Instead, adaptation happens gradually: small steps by small steps (and this where the confusion about Gould comes in: the recognized form of Gould's theory of Punctuated Equilibrium was not saying that evolution does NOT happen by small steps, but rather that the changes that ultimate break out into different directions to cause speciation are uneven: the break outs happen quickly, and are often interspersed with periods in which equilibrium is mostly maintained aside from random drift). It also helps to remember that evolution happens to populations, not individuals. A single mutation just isn't going to do it even if it is beneficial: that one creature may die early for some other reason, or its new genes may be swamped out after a few generations. Or it might be so different that it is less successful in breeding with a mate, or so different that it has no one to breed with and so dies out despite being better suited for survival than everyone else!

Instead, think of adaptation as happening to entire populations. In each population there is a wide variance of traits: longer and shorter legs, thicker and softer skin, and so on. From this, a patricular non-random sampling is "selected" by the pressures of the environment to pass down more of their genes into the next generation. Each time this happens, some new variations are lost (even if they might have been beneficial in a different environment!), and the population as a whole shifts towards one type of trait or another (and this might happen for many different types of traits at once each generation).
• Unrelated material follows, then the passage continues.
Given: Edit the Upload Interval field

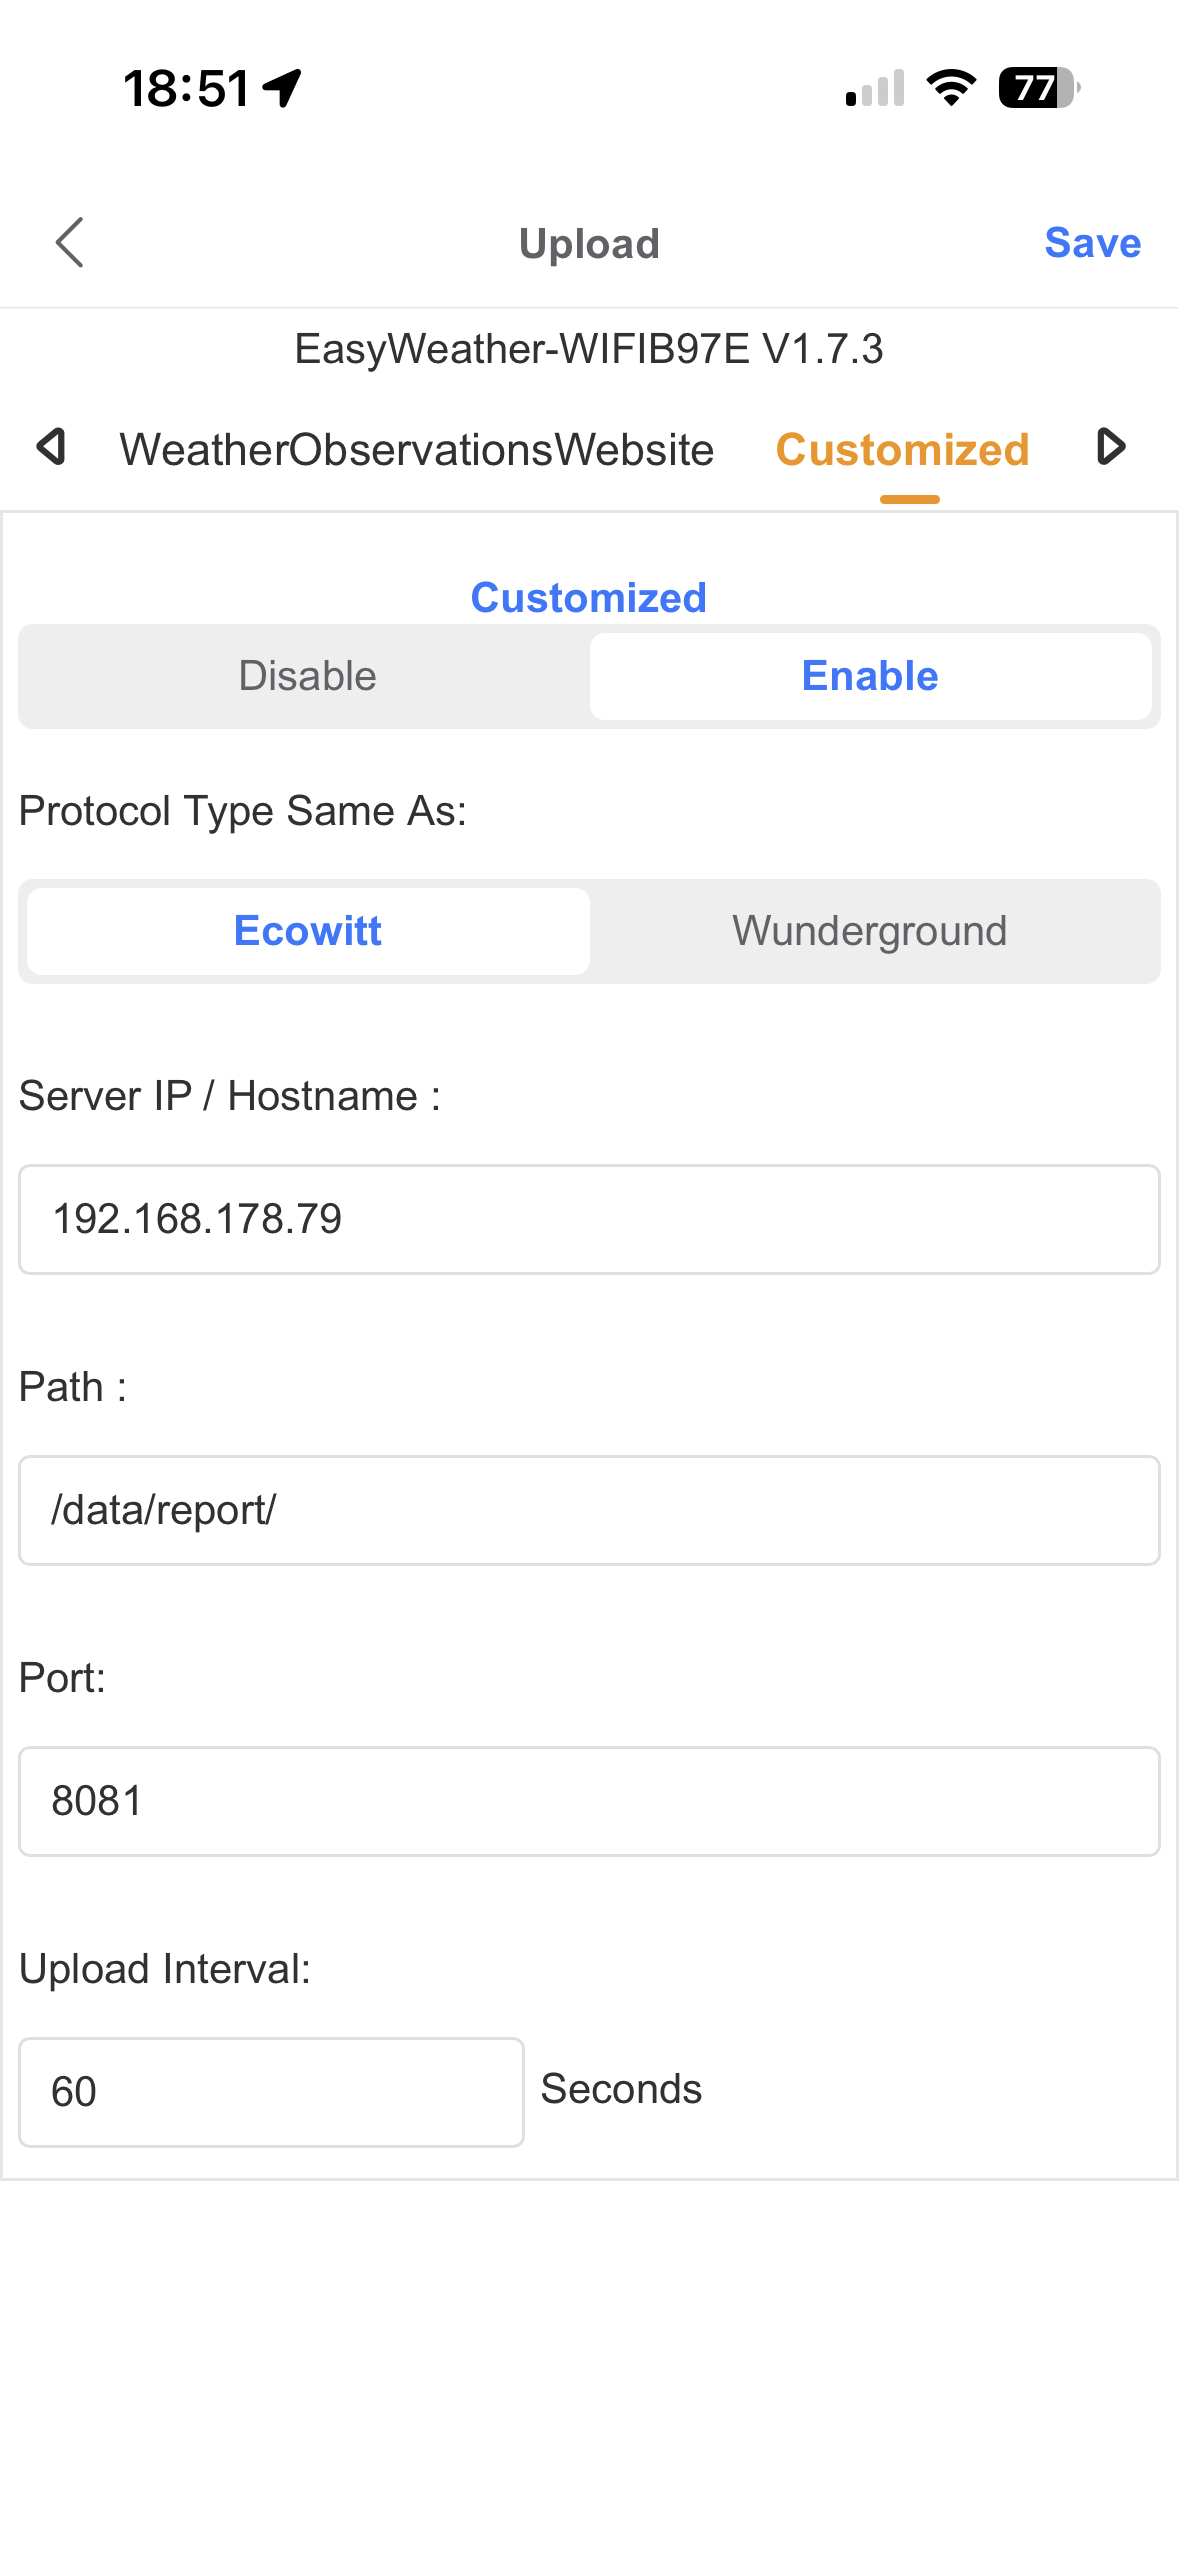Looking at the screenshot, I should pos(271,2092).
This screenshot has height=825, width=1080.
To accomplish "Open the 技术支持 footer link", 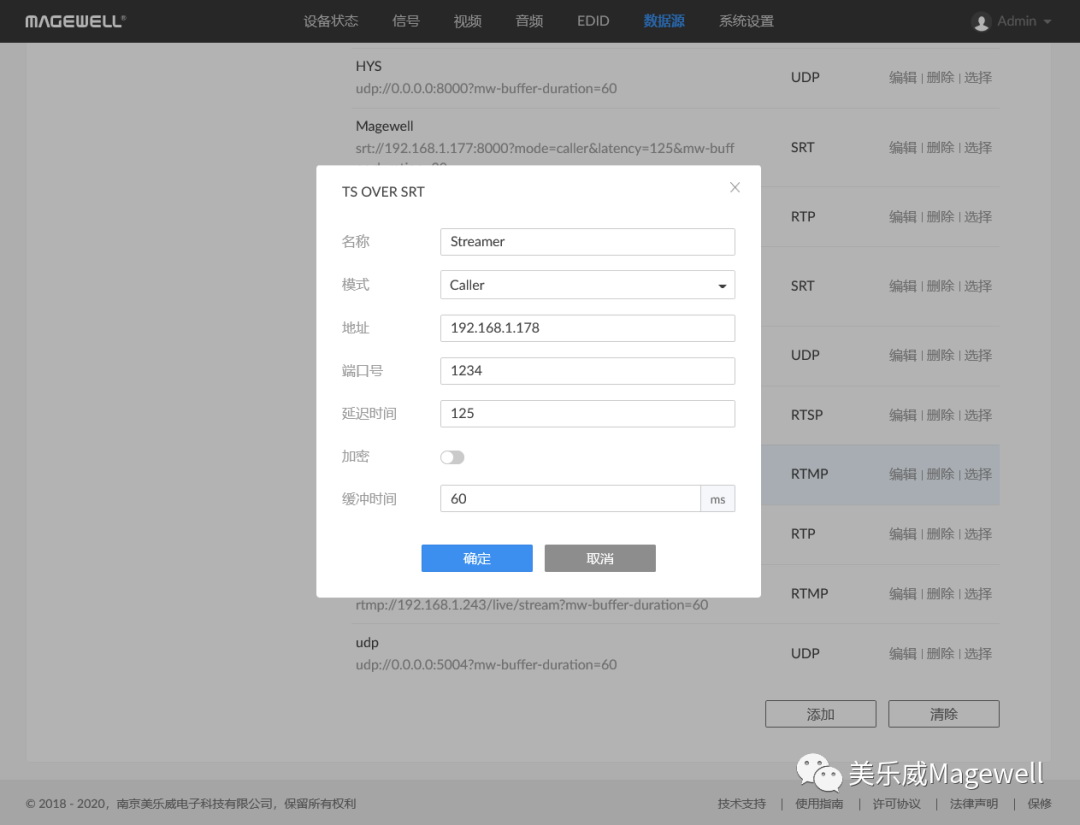I will click(741, 804).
In short, there's no immediate need to think of mutation happening at all to explain adaptation. Mutation does play an eventual role in adding back that successively lost amount of variation: it shakes things up again so that there are more possibilities in the long run to play with than steadily less and less. But it is rarely (we think) a direct and immediate player in the changes that happen to populations

That was really long-winded. but it's hella complicated, so it had to be, and that's only scratching the surface, simplifying many things, and so on. :)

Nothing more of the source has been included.